_Tu tarea_
Responde estas preguntas sobre el fragmento de la confesión:
1. Según los rumores del pueblo, ¿a quiénes visita el sacerdote todas las tardes?
2. ¿Qué pregunta hace el sacerdote al cambiar la conversación?
3. ¿Sobre qué mandamiento dice el sacerdote que pregunta?

====== Fragmento de texto ======

Por largo rato quedé en silencio. Cada vez que abría mi boca para hablar me faltaba valor. El seguía incitándome. Por fin, dije: —Hay rumores en el pueblo que usted enamora a las muchachas; que usted visita a las señoritas Richards todas las tardes y esto nos hace reír.

Evidentemente el pobre sacerdote fue abrumado por mi respuesta y dejó de preguntarme sobre ese tema. Cambiando la conversación, dijo: —¿Cuáles son tus otros pecados?

Empecé a confesarlos en el orden en que llegaban a mi memoria. Pero el sentimiento de vergüenza que me dominaba al repetir todos mis pecados a este hombre, era mil veces peor que el haber ofendido a Dios. No quedó ningún lugar para algún sentimiento religioso.

Cuando había confesado todos los pecados que podía recordar, el sacerdote me empezó a hacer las preguntas más extrañas sobre asuntos de los cuales mi pluma tiene que guardar silencio. Dije: —Padre, no entiendo lo que me pregunta.

—Yo te pregunto sobre el sexto mandamiento (séptimo en la Biblia). Confiesa todo; irás al infierno si por tu falta omites algo, —inmediatamente arrastró mi mente a regiones que, gracias a Dios, hasta ese momento me eran desconocidas.

Le respondí, —No entiendo o nunca he hecho esas cosas.

====== Líneas de datos ======

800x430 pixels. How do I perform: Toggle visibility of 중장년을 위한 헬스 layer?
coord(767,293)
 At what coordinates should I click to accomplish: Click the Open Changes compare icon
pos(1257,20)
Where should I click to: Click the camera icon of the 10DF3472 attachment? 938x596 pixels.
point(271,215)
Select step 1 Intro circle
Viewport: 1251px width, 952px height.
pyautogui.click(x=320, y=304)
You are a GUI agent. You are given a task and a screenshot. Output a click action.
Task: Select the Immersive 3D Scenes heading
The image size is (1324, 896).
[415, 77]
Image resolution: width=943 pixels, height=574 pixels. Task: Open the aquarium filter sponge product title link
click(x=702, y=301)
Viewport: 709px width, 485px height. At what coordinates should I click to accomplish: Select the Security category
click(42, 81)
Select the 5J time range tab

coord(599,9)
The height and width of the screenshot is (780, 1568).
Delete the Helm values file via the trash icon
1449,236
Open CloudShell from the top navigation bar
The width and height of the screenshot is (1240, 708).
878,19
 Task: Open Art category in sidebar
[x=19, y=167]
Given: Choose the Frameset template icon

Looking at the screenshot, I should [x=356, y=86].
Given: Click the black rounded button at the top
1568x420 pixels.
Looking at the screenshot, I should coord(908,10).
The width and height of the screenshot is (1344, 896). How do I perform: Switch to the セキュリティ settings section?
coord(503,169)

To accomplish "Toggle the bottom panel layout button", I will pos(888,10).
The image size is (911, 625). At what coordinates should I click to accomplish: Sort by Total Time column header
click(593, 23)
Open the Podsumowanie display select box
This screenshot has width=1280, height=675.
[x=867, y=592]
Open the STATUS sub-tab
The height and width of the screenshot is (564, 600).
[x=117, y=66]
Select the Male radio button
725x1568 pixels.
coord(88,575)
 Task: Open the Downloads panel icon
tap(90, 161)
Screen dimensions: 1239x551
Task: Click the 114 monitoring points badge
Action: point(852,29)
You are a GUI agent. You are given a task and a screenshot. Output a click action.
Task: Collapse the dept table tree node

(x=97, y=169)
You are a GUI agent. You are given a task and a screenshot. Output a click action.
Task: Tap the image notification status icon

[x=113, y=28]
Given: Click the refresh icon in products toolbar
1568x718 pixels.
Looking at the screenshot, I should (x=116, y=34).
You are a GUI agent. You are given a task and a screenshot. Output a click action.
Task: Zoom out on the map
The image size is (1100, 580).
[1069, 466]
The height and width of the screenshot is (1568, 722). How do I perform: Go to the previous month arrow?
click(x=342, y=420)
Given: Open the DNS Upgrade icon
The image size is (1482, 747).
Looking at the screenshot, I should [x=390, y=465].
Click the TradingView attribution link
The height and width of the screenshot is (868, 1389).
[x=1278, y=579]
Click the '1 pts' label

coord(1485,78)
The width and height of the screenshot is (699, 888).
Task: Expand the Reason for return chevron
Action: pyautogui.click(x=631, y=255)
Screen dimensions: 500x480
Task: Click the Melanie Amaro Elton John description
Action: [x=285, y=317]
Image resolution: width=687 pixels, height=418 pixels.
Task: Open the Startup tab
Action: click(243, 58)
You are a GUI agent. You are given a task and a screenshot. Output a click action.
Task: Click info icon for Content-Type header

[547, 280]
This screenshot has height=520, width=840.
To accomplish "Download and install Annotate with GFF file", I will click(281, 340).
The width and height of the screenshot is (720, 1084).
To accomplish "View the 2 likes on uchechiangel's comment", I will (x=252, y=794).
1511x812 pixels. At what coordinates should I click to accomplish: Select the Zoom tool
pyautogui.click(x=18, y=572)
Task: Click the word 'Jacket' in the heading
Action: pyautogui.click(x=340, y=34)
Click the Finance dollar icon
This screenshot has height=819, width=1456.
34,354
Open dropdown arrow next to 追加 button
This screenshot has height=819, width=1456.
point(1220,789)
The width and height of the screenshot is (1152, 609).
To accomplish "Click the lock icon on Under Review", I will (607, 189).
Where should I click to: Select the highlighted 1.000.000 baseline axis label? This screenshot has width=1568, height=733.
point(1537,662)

======

_Respuesta_
1. A las señoritas Richards.
2. «¿Cuáles son tus otros pecados?»
3. Sobre el sexto mandamiento, que es el séptimo en la Biblia.